Testo in esame.
☆ ☆ ☆ ☆ ☆ ☆ ☆
La Corte parla genericamente di patologie gravi, irreversibili e che producono gravi sofferenze, ma pone il limite del paziente che deve essere pienamente in grado di autodeterminarsi. Cosa che sarebbe da escludere in caso di malattie psichiatriche. Non credo che si possa arrivare a questo, sono scettica, anche se non essendo un medico non so definire una patologia psichiatrica. Bisognerebbe ritornare in tribunale, per un caso del genere. D’altronde il Comitato nazionale di Bioetica ha ben descritto questi limiti dopo l’ordinanza 207 della Consulta emanata nel 2018, un anno prima della sentenza. C’è bisogno di una legge perché vanno affrontati tanti aspetti che riguardano la libertà di scelta nel fine vita. Il reato non è più reato ma nell’ambito di alcuni casi specifici.
☆ ☆ ☆ ☆ ☆ ☆ ☆
Voci.
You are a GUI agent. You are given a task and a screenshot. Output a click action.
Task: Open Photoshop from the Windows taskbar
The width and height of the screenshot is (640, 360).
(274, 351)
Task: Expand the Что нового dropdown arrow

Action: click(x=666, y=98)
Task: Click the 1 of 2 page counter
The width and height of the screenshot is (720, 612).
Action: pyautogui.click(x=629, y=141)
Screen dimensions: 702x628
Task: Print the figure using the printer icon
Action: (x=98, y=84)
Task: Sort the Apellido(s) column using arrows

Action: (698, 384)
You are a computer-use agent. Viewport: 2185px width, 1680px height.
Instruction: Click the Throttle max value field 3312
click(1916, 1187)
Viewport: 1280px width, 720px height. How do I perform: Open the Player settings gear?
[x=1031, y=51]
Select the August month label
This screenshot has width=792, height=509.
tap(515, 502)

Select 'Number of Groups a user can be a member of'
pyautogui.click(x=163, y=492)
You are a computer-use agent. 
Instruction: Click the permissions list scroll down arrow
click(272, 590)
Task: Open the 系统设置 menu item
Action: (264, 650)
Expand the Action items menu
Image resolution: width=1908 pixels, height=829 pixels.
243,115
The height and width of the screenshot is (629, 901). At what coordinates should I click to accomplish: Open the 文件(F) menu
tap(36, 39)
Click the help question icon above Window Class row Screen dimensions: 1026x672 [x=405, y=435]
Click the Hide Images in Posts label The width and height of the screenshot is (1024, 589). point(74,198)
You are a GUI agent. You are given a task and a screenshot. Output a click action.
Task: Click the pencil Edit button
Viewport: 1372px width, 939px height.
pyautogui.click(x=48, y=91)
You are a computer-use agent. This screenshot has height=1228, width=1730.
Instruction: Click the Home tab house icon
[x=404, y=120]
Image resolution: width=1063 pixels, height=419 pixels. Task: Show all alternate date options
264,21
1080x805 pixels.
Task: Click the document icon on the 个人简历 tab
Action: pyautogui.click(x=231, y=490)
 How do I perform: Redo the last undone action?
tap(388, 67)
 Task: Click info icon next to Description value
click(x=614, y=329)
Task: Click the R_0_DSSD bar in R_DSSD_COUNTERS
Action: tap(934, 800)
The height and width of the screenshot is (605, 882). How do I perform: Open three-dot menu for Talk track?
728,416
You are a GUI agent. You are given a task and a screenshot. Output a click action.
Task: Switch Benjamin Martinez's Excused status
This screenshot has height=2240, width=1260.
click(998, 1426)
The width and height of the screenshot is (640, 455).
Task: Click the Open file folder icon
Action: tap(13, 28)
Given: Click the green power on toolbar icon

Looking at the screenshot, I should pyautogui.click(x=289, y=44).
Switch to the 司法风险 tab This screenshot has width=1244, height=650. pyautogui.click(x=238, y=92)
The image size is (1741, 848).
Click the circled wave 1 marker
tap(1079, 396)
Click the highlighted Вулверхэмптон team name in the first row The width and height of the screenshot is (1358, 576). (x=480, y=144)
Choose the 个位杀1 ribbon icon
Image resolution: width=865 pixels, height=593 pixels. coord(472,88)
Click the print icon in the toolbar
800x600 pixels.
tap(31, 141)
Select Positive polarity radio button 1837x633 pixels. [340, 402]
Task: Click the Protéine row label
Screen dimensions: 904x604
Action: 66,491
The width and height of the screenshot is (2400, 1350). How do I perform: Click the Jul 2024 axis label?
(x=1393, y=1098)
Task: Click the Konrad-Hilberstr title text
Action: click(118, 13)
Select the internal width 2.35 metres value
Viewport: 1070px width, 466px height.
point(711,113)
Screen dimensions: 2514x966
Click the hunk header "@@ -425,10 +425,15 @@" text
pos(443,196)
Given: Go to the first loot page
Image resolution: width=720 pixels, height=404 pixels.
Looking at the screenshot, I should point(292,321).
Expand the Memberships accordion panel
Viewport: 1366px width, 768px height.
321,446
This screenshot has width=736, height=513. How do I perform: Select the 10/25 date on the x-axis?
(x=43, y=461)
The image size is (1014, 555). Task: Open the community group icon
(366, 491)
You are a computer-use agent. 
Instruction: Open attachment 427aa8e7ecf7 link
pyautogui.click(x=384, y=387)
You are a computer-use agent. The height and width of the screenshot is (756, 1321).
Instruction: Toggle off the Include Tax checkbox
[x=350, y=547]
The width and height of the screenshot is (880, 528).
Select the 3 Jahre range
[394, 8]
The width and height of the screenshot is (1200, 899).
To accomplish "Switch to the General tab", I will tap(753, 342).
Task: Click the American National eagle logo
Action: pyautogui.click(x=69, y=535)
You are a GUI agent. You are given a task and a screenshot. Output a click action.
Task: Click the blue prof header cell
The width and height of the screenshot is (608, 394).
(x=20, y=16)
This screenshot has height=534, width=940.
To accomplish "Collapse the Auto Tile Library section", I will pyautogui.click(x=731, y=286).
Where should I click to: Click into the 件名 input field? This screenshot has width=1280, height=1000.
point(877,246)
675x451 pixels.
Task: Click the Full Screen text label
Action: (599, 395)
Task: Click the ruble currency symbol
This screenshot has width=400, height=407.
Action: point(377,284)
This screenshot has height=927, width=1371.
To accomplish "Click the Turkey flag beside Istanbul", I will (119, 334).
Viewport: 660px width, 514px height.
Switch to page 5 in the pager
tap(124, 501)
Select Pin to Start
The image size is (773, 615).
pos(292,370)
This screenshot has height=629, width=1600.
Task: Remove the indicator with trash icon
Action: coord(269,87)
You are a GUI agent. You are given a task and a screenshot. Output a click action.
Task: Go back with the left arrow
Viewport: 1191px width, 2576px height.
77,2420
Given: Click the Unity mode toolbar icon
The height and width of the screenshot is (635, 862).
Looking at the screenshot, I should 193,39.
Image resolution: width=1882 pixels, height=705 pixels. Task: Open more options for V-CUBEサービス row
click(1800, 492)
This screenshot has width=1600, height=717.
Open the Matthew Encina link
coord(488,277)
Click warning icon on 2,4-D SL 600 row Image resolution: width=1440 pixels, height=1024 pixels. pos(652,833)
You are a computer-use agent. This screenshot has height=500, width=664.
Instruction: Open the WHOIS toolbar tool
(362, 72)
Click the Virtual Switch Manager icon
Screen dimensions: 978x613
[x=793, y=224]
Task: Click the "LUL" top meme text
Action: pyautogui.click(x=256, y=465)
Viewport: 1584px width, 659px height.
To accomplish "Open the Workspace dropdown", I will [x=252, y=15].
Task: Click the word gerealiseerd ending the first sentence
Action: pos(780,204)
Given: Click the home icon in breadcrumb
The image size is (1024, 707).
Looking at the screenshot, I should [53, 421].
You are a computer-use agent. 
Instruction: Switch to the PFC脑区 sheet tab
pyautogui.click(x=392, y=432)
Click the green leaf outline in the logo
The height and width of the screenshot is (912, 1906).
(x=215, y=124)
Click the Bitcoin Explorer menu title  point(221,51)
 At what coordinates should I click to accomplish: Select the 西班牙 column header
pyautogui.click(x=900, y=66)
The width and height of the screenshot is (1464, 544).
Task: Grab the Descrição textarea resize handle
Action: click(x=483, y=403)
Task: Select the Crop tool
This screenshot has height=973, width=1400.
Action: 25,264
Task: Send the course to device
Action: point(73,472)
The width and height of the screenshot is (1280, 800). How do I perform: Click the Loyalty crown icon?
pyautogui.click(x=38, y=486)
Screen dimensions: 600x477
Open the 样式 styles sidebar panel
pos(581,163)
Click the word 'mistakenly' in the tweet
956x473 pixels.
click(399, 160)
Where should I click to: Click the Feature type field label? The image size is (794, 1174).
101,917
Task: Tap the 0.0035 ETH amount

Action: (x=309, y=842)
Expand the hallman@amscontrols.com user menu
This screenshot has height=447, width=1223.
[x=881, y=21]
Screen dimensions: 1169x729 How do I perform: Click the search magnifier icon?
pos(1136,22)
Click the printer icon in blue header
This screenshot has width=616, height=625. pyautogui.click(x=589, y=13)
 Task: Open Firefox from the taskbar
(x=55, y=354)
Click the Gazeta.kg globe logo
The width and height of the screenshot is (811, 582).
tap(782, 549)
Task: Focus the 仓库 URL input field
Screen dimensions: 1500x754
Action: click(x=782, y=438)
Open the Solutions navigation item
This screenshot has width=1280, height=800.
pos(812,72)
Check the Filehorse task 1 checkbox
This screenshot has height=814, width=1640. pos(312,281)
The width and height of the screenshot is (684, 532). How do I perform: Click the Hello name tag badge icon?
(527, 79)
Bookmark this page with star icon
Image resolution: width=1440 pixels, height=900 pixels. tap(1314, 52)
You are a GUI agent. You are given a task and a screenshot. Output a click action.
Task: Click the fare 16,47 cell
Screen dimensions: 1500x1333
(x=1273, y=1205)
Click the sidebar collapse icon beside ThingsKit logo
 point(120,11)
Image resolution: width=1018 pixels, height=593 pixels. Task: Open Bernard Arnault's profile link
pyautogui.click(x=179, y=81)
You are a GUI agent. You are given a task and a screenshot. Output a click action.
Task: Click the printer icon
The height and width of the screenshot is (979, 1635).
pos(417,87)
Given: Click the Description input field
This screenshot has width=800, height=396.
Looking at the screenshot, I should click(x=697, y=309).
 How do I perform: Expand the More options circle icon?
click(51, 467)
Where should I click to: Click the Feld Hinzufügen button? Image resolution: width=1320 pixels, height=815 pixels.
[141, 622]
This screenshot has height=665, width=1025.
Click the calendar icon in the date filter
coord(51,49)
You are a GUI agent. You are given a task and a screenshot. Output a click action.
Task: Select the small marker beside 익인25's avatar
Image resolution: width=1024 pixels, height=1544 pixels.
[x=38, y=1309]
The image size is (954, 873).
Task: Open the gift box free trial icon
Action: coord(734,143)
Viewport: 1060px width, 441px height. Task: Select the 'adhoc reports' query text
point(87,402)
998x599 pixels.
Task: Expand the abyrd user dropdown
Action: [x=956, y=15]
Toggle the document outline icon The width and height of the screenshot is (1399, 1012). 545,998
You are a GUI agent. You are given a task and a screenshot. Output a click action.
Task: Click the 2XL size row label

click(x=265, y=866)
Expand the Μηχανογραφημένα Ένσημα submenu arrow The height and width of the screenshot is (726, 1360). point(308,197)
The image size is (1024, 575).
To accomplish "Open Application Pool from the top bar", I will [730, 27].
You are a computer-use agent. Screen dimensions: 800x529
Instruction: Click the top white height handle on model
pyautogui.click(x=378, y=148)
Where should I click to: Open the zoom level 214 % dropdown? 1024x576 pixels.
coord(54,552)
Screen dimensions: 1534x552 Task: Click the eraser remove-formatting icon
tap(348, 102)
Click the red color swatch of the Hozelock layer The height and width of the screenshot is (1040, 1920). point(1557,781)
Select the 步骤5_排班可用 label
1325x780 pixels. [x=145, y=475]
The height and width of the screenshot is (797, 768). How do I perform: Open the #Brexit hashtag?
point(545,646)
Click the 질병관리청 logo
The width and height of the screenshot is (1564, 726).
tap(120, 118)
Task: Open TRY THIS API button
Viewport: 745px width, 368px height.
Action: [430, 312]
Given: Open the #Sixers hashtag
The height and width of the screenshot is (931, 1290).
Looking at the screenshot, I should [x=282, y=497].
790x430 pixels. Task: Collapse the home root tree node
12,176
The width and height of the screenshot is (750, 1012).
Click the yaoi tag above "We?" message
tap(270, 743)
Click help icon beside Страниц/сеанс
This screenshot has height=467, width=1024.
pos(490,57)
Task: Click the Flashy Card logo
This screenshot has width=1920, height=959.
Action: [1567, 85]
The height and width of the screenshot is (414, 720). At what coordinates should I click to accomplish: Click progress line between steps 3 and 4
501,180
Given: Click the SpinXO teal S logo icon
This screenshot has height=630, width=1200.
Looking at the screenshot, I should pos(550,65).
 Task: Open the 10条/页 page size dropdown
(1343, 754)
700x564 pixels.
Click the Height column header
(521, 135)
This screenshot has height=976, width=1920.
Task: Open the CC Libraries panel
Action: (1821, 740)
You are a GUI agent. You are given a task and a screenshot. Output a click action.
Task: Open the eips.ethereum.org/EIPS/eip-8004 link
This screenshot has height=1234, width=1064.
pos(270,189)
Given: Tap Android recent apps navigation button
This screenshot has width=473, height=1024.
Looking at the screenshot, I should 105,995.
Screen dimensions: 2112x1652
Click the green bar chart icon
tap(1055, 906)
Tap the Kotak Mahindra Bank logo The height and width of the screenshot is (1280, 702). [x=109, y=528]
☆ ☆ ☆ ☆ ☆ ☆ ☆
Consegne.
1. Riscrivi in forma di elenco puntato, più breve, il paragrafo del testo sul fine vita che comincia con «La Corte parla genericamente», conservandone le informazioni principali.
2. Ricopia senza modifiche il passo del testo sul fine vita che va da "La Corte parla" fino a "alcuni casi specifici." compreso.
3. Prosegui il testo sul fine vita partendo dall'ultima frase riportata.
Le voci riportate non hanno alcun legame con il testo in esame.

Risposte in ordine.
1.
- La Corte richiede patologie gravi, irreversibili e fonte di gravi sofferenze, con un paziente pienamente in grado di autodeterminarsi.
- Questo limite sembrerebbe escludere le malattie psichiatriche: nel testo si esprime scetticismo sulla possibilità di includerle e si osserva che per un caso simile bisognerebbe tornare in tribunale.
- Il Comitato nazionale di Bioetica ha descritto questi limiti dopo l'ordinanza 207 della Consulta, emanata nel 2018, un anno prima della sentenza.
- Serve una legge che affronti i molti aspetti della libertà di scelta nel fine vita.
- Il reato non è più tale, ma solo in alcuni casi specifici.

2.
La Corte parla genericamente di patologie gravi, irreversibili e che producono gravi sofferenze, ma pone il limite del paziente che deve essere pienamente in grado di autodeterminarsi. Cosa che sarebbe da escludere in caso di malattie psichiatriche. Non credo che si possa arrivare a questo, sono scettica, anche se non essendo un medico non so definire una patologia psichiatrica. Bisognerebbe ritornare in tribunale, per un caso del genere. D’altronde il Comitato nazionale di Bioetica ha ben descritto questi limiti dopo l’ordinanza 207 della Consulta emanata nel 2018, un anno prima della sentenza. C’è bisogno di una legge perché vanno affrontati tanti aspetti che riguardano la libertà di scelta nel fine vita. Il reato non è più reato ma nell’ambito di alcuni casi specifici.

3.
Il presidente emerito della Corte costituzionale Giovanni Maria Flick, non certo un illiberale, in un’intervista all’«Huffington post» si dice preoccupato per le conseguenze di questa sentenza e sostiene che «l’autodeterminazione spesso è un concetto che funziona per chi ha molta cultura e molta ricchezza». Cosa risponde?

Mah, io credo che la malattia e la sofferenza non fanno differenza tra chi ha molta o poca cultura e ricchezza. Purtroppo toccano tutti. E una persona che non ha cultura e non ha ricchezza invece oggi in Italia ha un limite in più, perché non può andare all’estero e diventa prigioniera di una sofferenza indescrivibile. Quella persona invece deve sapere che può rivolgersi al Servizio sanitario nazionale e porre fine alle proprie sofferenze. Deve poterlo fare chiedendo la sedazione profonda o chiedendo un farmaco letale.

Voi avete presentato in Parlamento anche una legge di iniziativa popolare sull’eutanasia legale, ma è tutto fermo. Forse questo non è il momento giusto?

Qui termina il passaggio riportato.